[Start of Attachment]

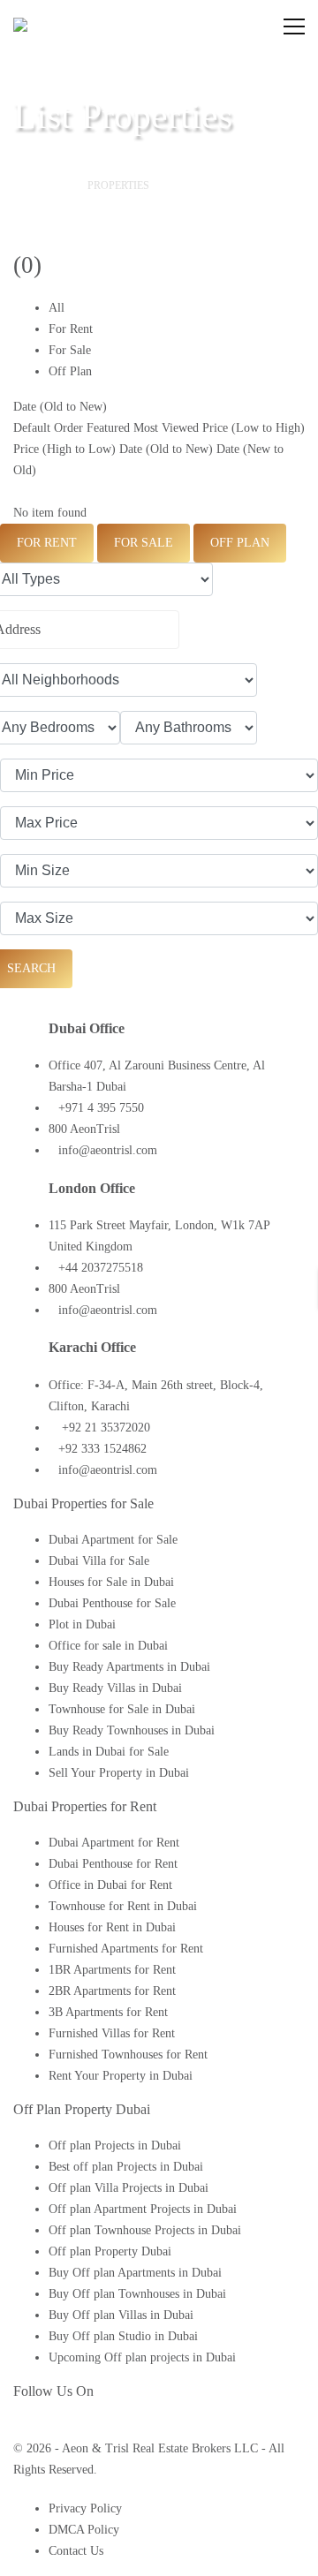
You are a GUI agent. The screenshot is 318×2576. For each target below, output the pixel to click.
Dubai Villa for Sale (99, 1561)
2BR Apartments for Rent (112, 1991)
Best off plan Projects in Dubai (126, 2166)
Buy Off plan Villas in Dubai (121, 2315)
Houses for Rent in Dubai (112, 1927)
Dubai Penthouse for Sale (112, 1603)
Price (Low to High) (253, 427)
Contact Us (76, 2550)
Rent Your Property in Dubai (121, 2075)
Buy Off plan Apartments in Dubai (135, 2272)
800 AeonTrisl (84, 1129)
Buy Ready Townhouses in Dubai (132, 1730)
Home (44, 185)
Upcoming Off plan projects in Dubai (142, 2357)
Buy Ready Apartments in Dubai (129, 1666)
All (56, 307)
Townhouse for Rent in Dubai (123, 1906)
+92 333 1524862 (102, 1448)
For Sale (70, 350)
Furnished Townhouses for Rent (128, 2054)
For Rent (71, 329)
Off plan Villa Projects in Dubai (128, 2188)
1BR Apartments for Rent (112, 1969)
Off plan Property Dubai (110, 2251)
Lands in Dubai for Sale (109, 1751)
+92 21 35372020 (104, 1427)
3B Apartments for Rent (108, 2012)
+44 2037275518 (100, 1267)
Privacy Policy (85, 2508)
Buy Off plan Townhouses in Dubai (137, 2293)
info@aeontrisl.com (107, 1150)
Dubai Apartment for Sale (113, 1539)
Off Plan (70, 371)
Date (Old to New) (60, 406)
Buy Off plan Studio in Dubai (123, 2336)
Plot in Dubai (82, 1624)
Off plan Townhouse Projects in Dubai (145, 2230)
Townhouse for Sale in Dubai (122, 1709)
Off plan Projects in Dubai (115, 2145)
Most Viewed (166, 427)
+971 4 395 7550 (101, 1107)
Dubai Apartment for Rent (114, 1842)
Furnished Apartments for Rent (126, 1948)
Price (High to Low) (64, 449)
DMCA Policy (84, 2529)
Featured (108, 427)
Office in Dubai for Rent (110, 1885)
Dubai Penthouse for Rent (113, 1863)
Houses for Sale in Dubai (111, 1582)
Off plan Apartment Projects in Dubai (143, 2209)
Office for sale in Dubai (108, 1645)
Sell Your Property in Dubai (119, 1772)
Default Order (48, 427)
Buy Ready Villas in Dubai (115, 1688)
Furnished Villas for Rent (112, 2033)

[End of Attachment]

Your answer must be the lines above from the one containing "35372020 (104, 1427)" to the one containing "Plot in Dubai (82, 1624)", both included, restated word for word.

+92 21 35372020 (104, 1427)
3B Apartments for Rent (108, 2012)
+44 2037275518 (100, 1267)
Privacy Policy (85, 2508)
Buy Off plan Townhouses in Dubai (137, 2293)
info@aeontrisl.com (107, 1150)
Dubai Apartment for Sale (113, 1539)
Off Plan (70, 371)
Date (Old to New) (60, 406)
Buy Off plan Studio in Dubai (123, 2336)
Plot in Dubai (82, 1624)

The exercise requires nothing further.